Things going very wrong after Dynesys

[LC in UK]

Thanks for the input everyone, and that's a very pertinent point Mark about the static image. It doesn't always mean the compression stays as the picture shows, it can be better or worse I suppose?
Just so worried now that these "puppet legs" with knees that feel like there's no cartilage in them are there for good.
Can't take a full step forward, feels like somethings stopping my hip joints from moving. My feet are just plonking down and the word "spastic" really does describe my gait.
Just have to be patient I suppose and wait for these tests to be carried out.
I'd much rather face another decompression op, even if it is thoracic, than be told I have some inherited degenerative nerve condition and face a future on sticks.
Not aware of anyone in my immediate family with this disease so maybe it will turn out to be cord compression, never wanted cord compression so badly before!

[fireyangel76]

Hi Mark,
I really do get it!

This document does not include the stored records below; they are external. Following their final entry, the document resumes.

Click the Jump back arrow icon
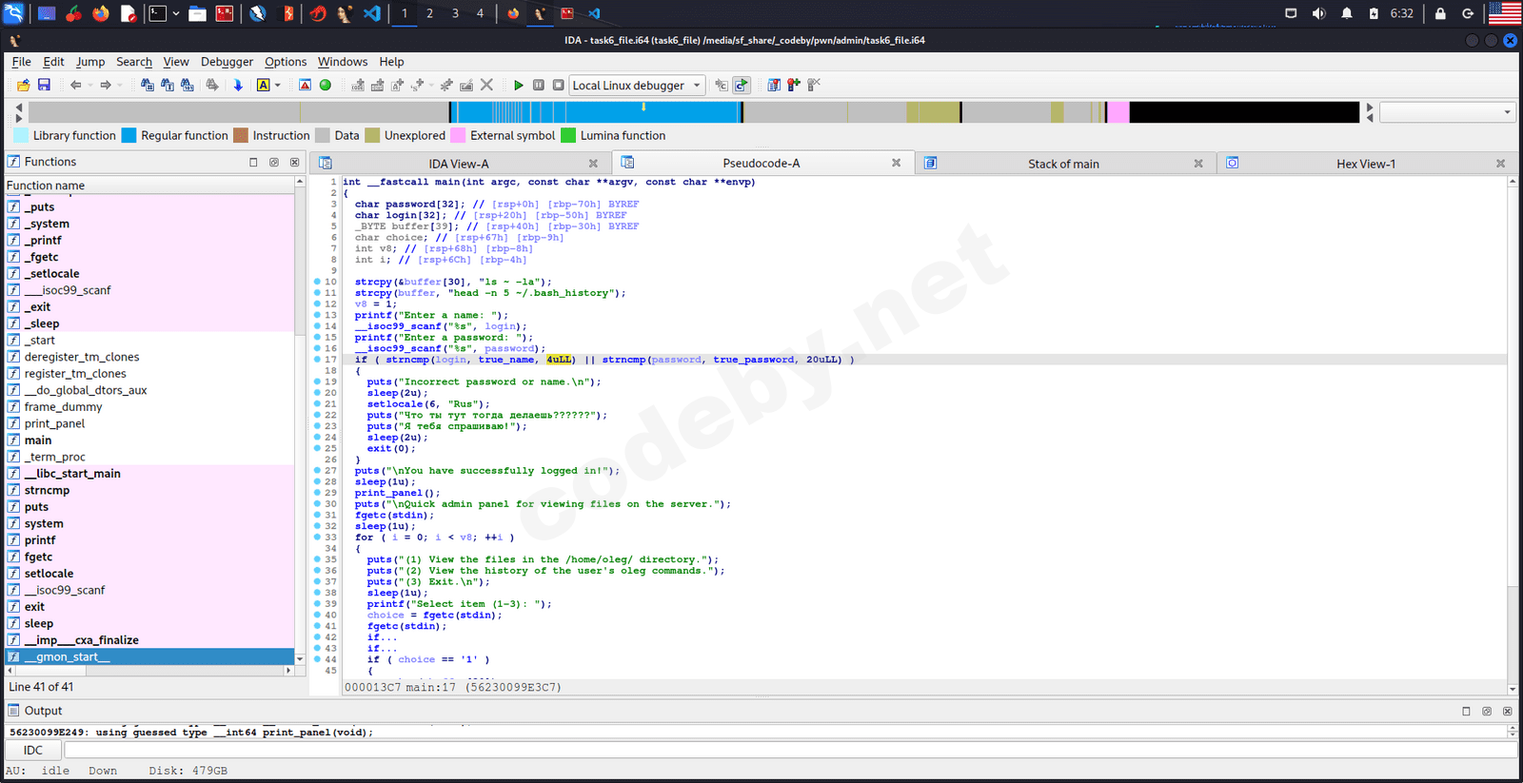The width and height of the screenshot is (1523, 783). point(75,86)
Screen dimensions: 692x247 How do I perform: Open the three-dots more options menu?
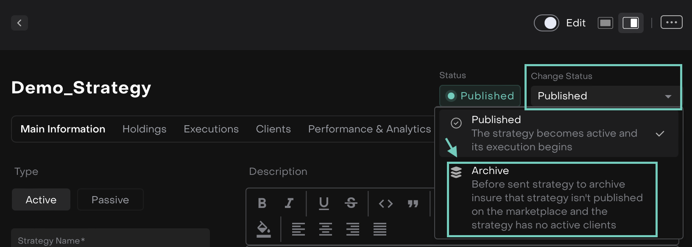671,22
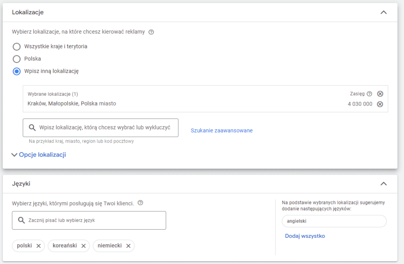Open help tooltip next to Zasięg

click(369, 94)
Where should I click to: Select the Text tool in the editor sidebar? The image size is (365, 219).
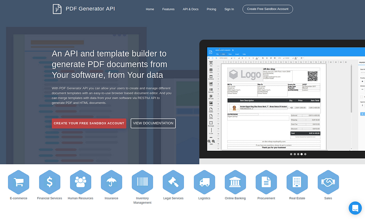pyautogui.click(x=211, y=63)
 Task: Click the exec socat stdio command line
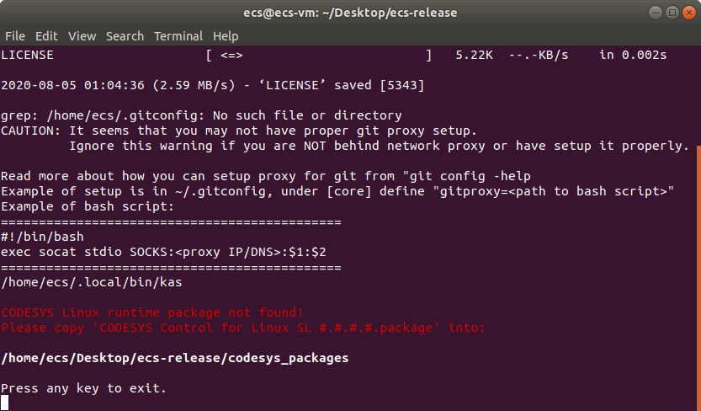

FMS is what patients have when their MD"S lack the patience to actually work patients up for what seems like too many aches and pains! I may or may not have FMS. I do meet the criteria but I think almost anyone could. I don't really need a name for what I feel, I need a solution!
Anyway feel free to always do your very knowledgeble rambling! I get the sense you have dealt with someone being passed off as FMS before.
It is nice to know that you get exactly how I feel about the fact they now want to point at the FMS for every ache or pain I have.
Thanks for being here for all of us Mark!